George Osborne's plan to sell the government's 80 per cent stake in Royal Bank of Scotland, the expected highlight of this week's Mansion House speech, looks set to fall short of Treasury expectations as leading investors baulk at buying shares in the state-rescued bank.
Sources close to UKFI, the quango tasked with selling government bank stakes, have told the Sunday Herald that some of the UK's biggest investors - including Legal & General (L&G) and Universities Superannuation Scheme (USS) - have indicated they would steer clear of the RBS sell-off.
Wednesday's Mansion House speech has been flagged by a Treasury spokesman as "an obvious platform" for Osborne to spell out plans for the state-rescued Scottish bank, following his pre-election hints at an imminent sale. Over and above his disposal of more than half the government's stake in Lloyds, he said he wanted to commence a disposal programme for RBS this summer.
However L&G is understood to have told UKFI it will only consider buying shares in RBS once the legal dispute with the bank over its disastrous 2008 rights issue, in which L&G is the leading participant, is resolved. One City source said: "L&G has told UKFI they feel they were duped by the bank back in 2008 and, until that wrong has been 'corrected', they won't be buying any further RBS shares." An L&G spokesman declined to confirm or deny the position.

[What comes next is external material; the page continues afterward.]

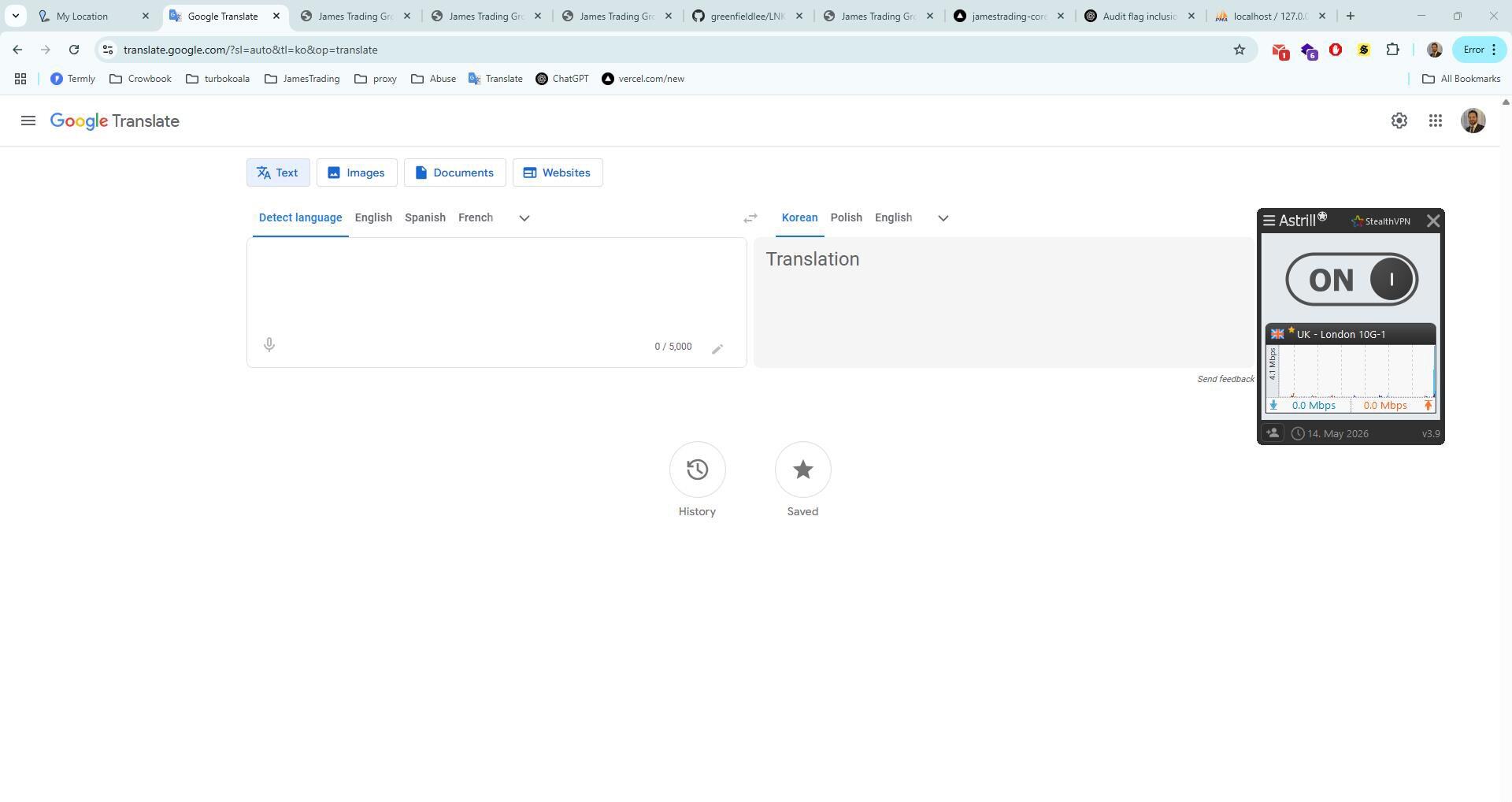Open the Google apps grid
Screen dimensions: 1512x802
pos(1435,121)

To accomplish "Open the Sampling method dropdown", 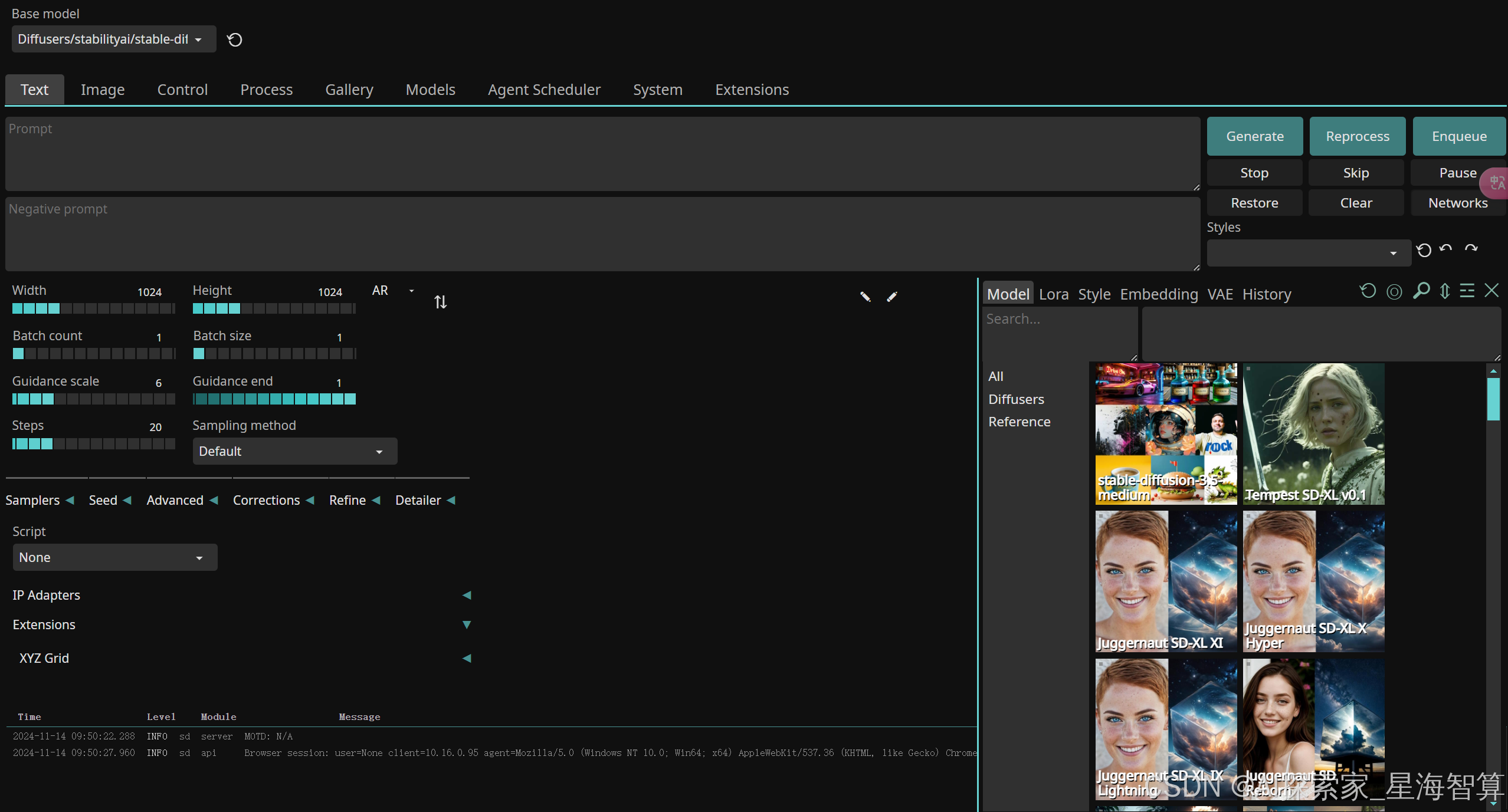I will pos(294,451).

Pension giant USS is also believed to have told UKFI that the £48bn fund has no interest in buying further RBS shares. USS also declined to comment.
In April 2014, both entities teamed up with other large investors to sue RBS, alleging it misled them over its 2008 rights issue. The result of the litigation, which is costing the bank and its pursuers at least £94m in combined legal fees, is unlikely to be known until 2017 at the earliest.
In recent weeks UKFI's chairman James Leigh-Pemberton and its head of capital markets, Oliver Holbourn, have been informally sounding out institutional investors about bank share sales The state amassed the shares during the 2008-09 banking bailouts. UKI declined to comment
Hamish Buchan, the influential chairman of Edinburgh's Personal Assets Trust, said investors that are suing RBS may find the rights issue litigation "a serious obstacle" to buying further shares in the bank, saying "why would anyone take the risk of buying shares in RBS given that the liabilities are unknown?"
Alan McFarlane, founding partner of Dundas Global Advisers, told the Sunday Herald it would be unusual for investors to increase exposure to companies that they are actively suing - especially where the litigation concerns allegedly "misleading" information surrounding in the earlier share offering. A positive outcome to the court case would, he said, mean they end up "compensating themselves".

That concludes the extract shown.